Given that cytokines including NF-κB effectively and reproducibly induce EMT, [35] we next examined whether p65 can affect expression of Snail, Slug, and Twist1, all of which are EMT-related genes. Treatment of Ishikawa cells with TNF-α resulted in dramatically increased expression of Twist1 as compared to Snail and Slug, along with stabilization of nuclear p65 (Fig. 3d). Transient transfection of p65 resulted in a considerable increase in Twist1 expression at both mRNA and protein levels, along with increased activity of its promoter. However, such associations were relatively minor for Snail and Slug (Fig. 3e).

Next, analysis of an approximately 1000 bp fragment upstream of the transcription start site in the Twist1 gene revealed six potential NF-κB/p65-binding elements (5’-GGRNNYYCC-3’) (Fig. 4a). Using a series of 5’-truncated promoter constructs (Fig. 4a), we found that deletion from −1086 to −101 bp had little effect on induction of the promoter activity by p65, whereas the −101/+101 bp deletion appeared to have prevented binding of p65 and reduced the promoter activity to a very low level (Fig. 4b). Similar changes in the Twist1 promoter were also observed by TNF-α treatment (Additional file 2: Figure S2D). ChIP assay also revealed that increased amount of p65 caused its recruitment to the region of −101 to +62 bp within the promoter lacking putative NF-κB-binding sites (Fig. 4c). Finally, knockdown of endogenous p65 resulted in a decrease in Twist1 expression in H251-ALK#16 cells (Fig. 4d), although pNF-κB reporter activity was not altered by overexpression of ALK (Additional file 2: Figure S2E). These findings suggest that ALK indirectly contributes to NF-κB/p65-meditaed Twist1 expression.

Since it is known that Akt has potential anti-apoptotic function, [36] we examined the contribution of the ALK/Akt axis to susceptibility to apoptosis in UCSs. Treatment of H251-ALK#16 with doxorubicin resulted in a reduction in the quantity of apoptotic cells as compared to mock-treated cells (Fig. 5a), along with stabilization of exogenous full-length ALK (Fig. 5b). In addition, the expression ratio of pAkt relative to total (t) Akt progressively increased in a dose-dependent manner in the doxorubicin-treated H251-ALK#16 cells as compared to the mock cells.

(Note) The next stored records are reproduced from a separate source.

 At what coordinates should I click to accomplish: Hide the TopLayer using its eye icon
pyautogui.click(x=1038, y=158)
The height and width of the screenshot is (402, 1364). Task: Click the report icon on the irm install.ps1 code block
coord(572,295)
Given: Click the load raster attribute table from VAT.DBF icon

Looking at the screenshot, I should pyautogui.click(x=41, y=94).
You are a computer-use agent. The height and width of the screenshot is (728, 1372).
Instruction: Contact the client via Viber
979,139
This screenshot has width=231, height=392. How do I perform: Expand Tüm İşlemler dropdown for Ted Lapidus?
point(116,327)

Similar findings were also observed in the expression ratio of bcl2 relative to bax (Fig. 5c). These data indicate that overexpression of full-length ALK abrogates susceptibility to apoptosis through alteration in expression of Akt and bcl2 in Em Ca cells.

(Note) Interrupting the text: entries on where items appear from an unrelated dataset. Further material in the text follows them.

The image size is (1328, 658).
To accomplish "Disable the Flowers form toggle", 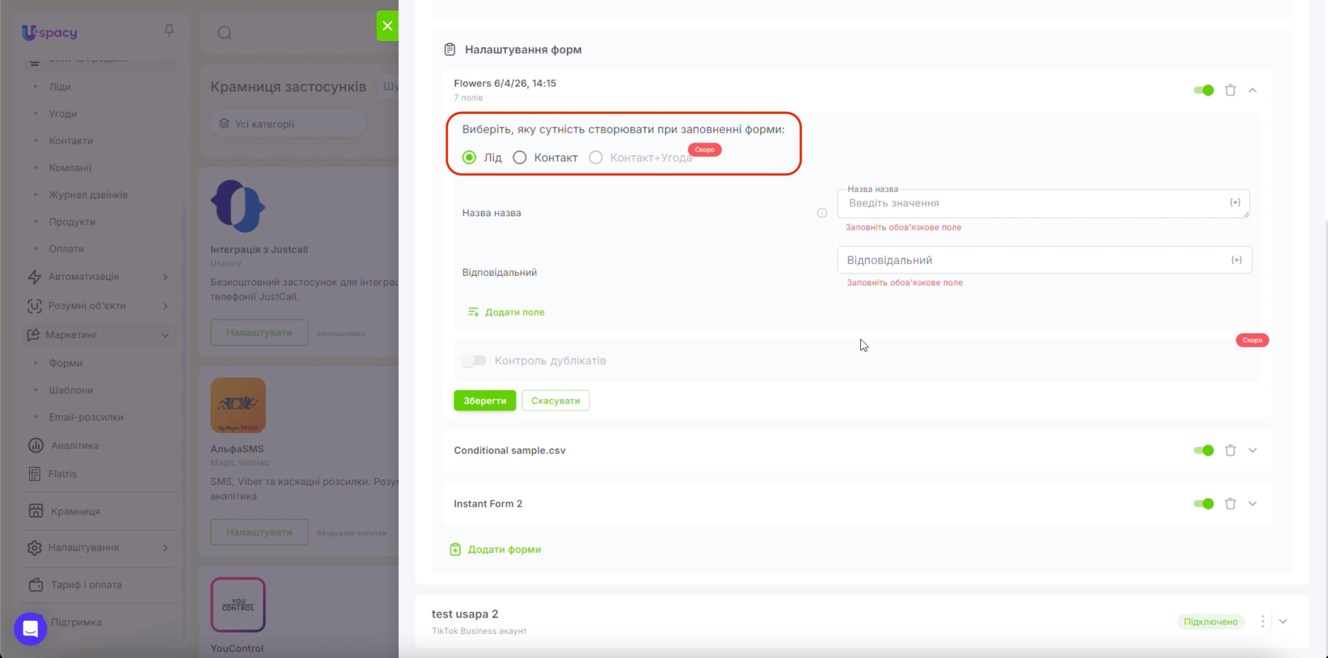I will [1204, 90].
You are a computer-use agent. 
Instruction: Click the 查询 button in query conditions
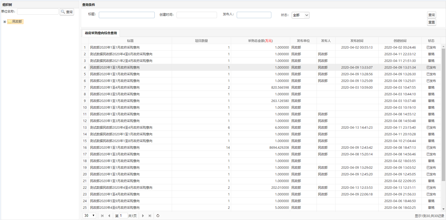(431, 15)
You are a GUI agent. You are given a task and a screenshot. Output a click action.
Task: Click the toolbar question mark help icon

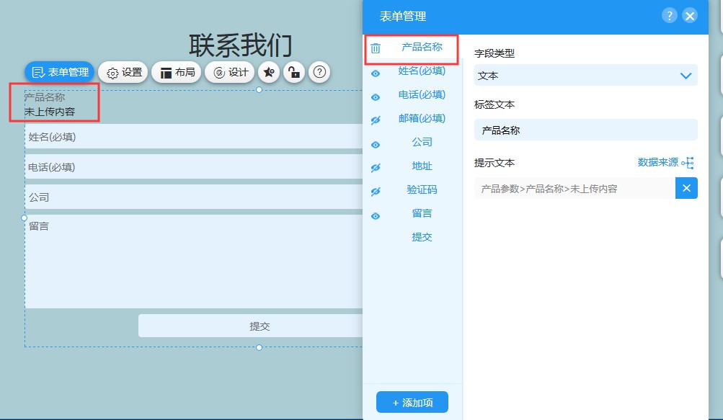pos(320,72)
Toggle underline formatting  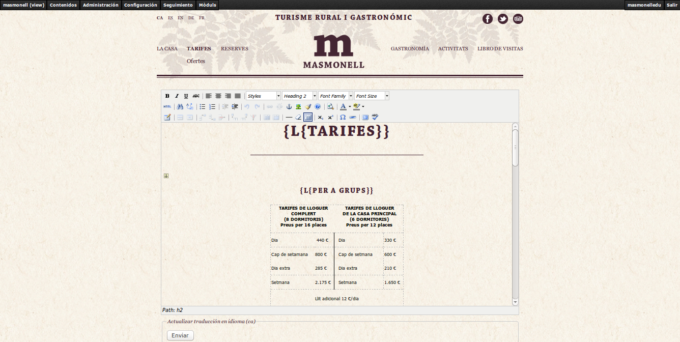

To confirm the above findings, immunohistochemical analyses for ALK and its related molecules were carried out using clinical UCS samples. Representative IHC findings for ALK and its related molecules are illustrated in Fig. 6a. Distinct nuclear staining for Sox11, N-myc, pAkt, and Twist1 and cytoplasmic staining for bcl2 were observed in both carcinomatous and sarcomatous components, but there were no differences in the IHC scores for these markers between the two components, with the exception of Twist1 scores (Fig. 6b).

As shown in Table 3, there were positive correlations among ALK, Sox11, N-myc, and Twist1 scores in UCS tissues. The bcl2 and pAkt scores were positively correlated with ALK, Sox11, and N-myc scores, and Sox11, N-myc, and Twist1 scores, respectively. These findings supports the in vitro results that show the existence of a Sox11/N-myc/ALK axis and an association of ALK with EMT and apoptotic features through Twist1 and bcl2 expression in Ishikawa and H251-ALK#16 cells.